::: Selected excerpt :::

Danfo is right get used to getting your hands dirty and do a little maintenance. You will learn stuff as you go and will build up equity and so on as the time passes by. I also don't think anyone who has bought house in a decent location and city has done better from investments on this forum in the last 20 to 30 years. They all like to talk about the numbers and so on but it never is the way they say it is.

At this time however one does need to make good investments and save a lot to buy a house today. I do also believe this generation will have a much harder time affording a home then we did in the past and our fathers generation had it easier then us. We will need belguy to verify this because it sounds like he has lived before even cars were invented. I know no one has ever really had it easier it is just that inflation helped a lot to those who bought before. Also high interest rates were a big help keeping a lid on prices and being so high gave a lot of room for them to come down which can't happen now.


----------



## Oldroe (Sep 18, 2009)

Why not turn it in to a rental. Hire yard maintenance, handy man repairs ect.

And you will be the tenant.


----------



## larry81 (Nov 22, 2010)

Sound like a condo might be the best for you, no maintenance hassle


----------



## kcowan (Jul 1, 2010)

::: Data segment :::

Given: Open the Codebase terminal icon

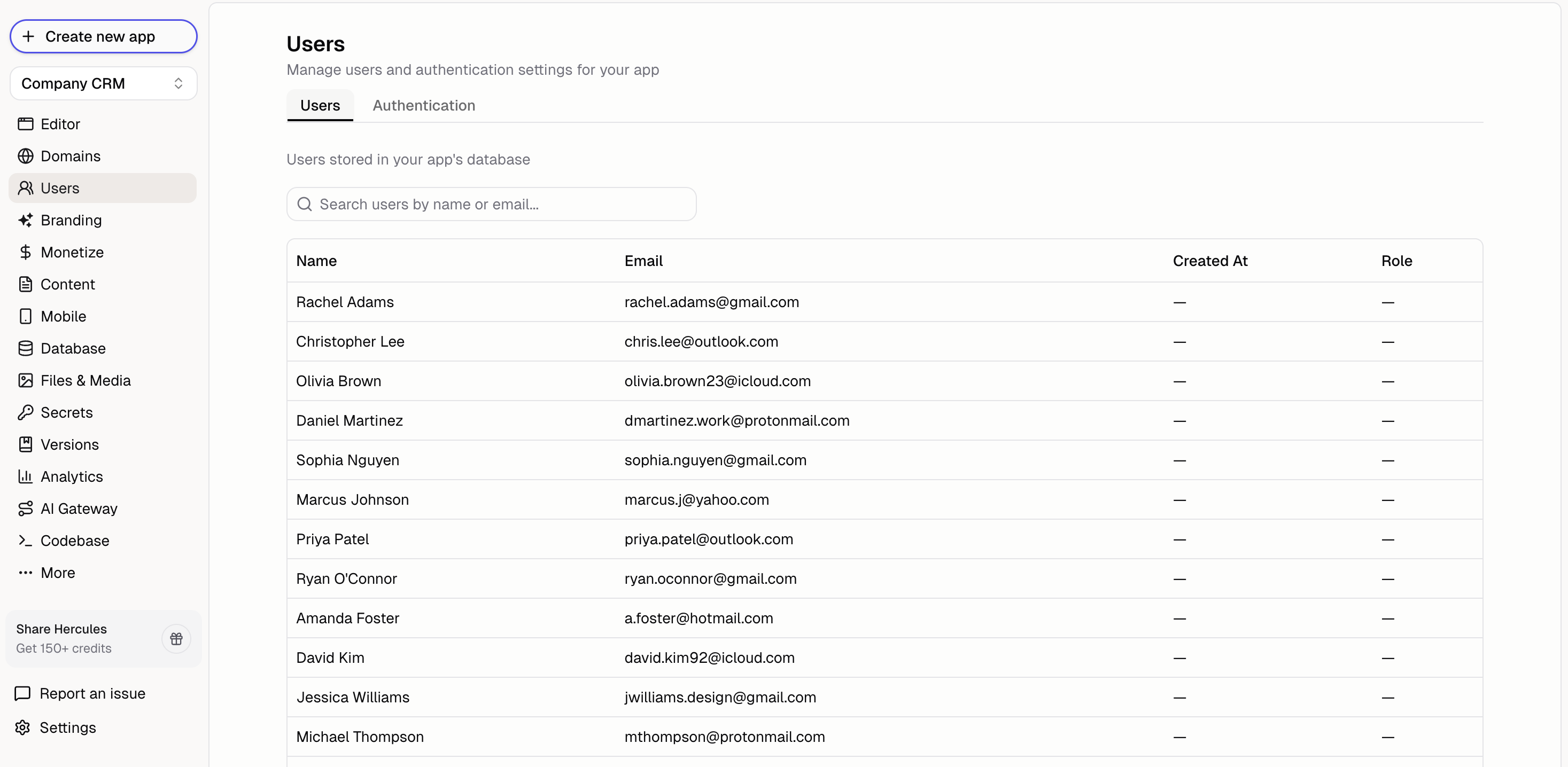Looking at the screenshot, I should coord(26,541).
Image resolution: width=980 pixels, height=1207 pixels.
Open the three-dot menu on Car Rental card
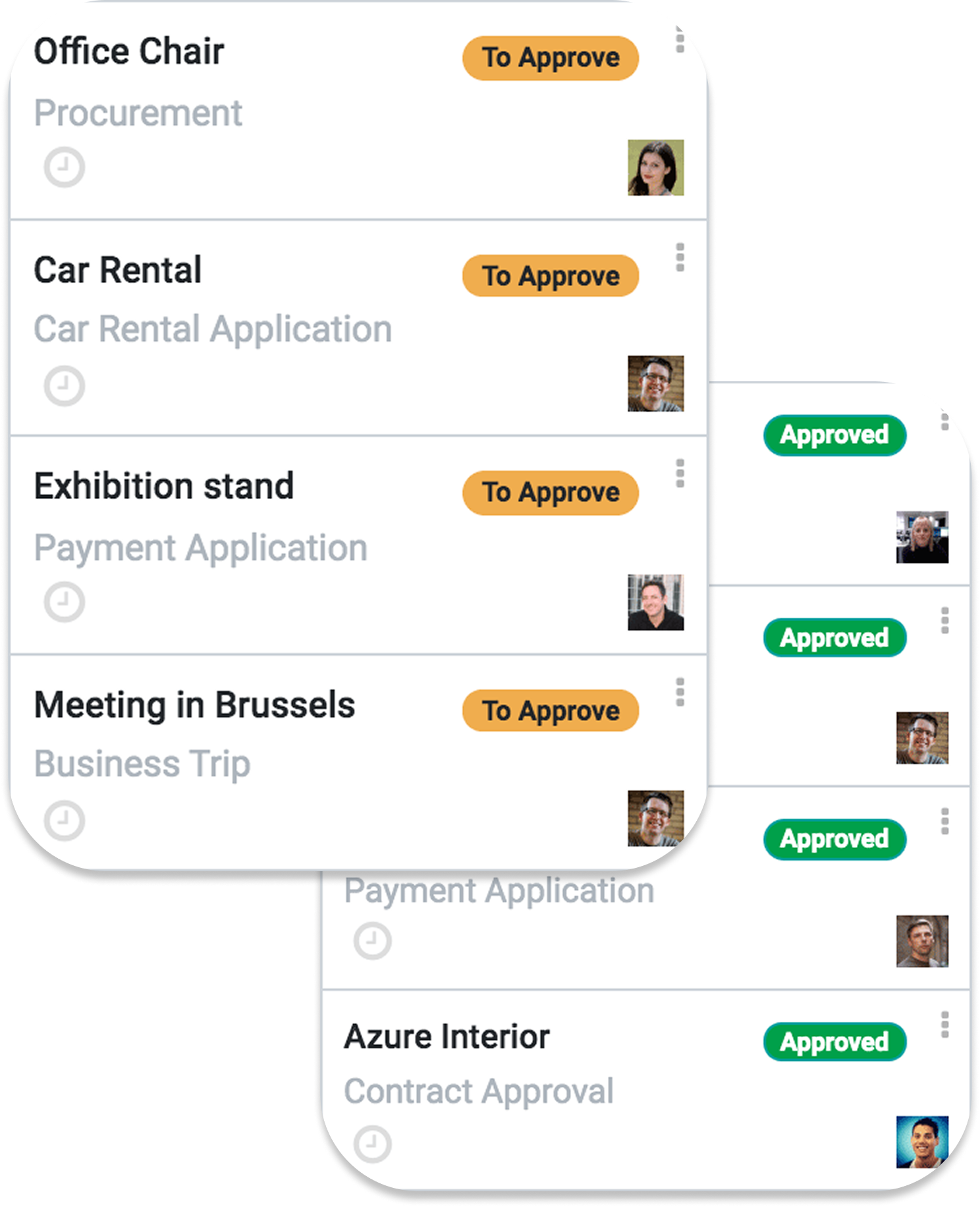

:::

> Problem description: Summarize the forum thread in two sentences. Rely solely on the forum thread, not on the data.

> Worked answer: The opening post advises getting used to doing some maintenance and argues that investments discussed on the forum have not outperformed buying a house in a decent location over the past 20 to 30 years, though it adds that buying a house today takes good investments and a lot of saving. Later replies suggest turning the home into a rental with hired yard maintenance and handyman repairs, or choosing a condo to avoid maintenance hassle.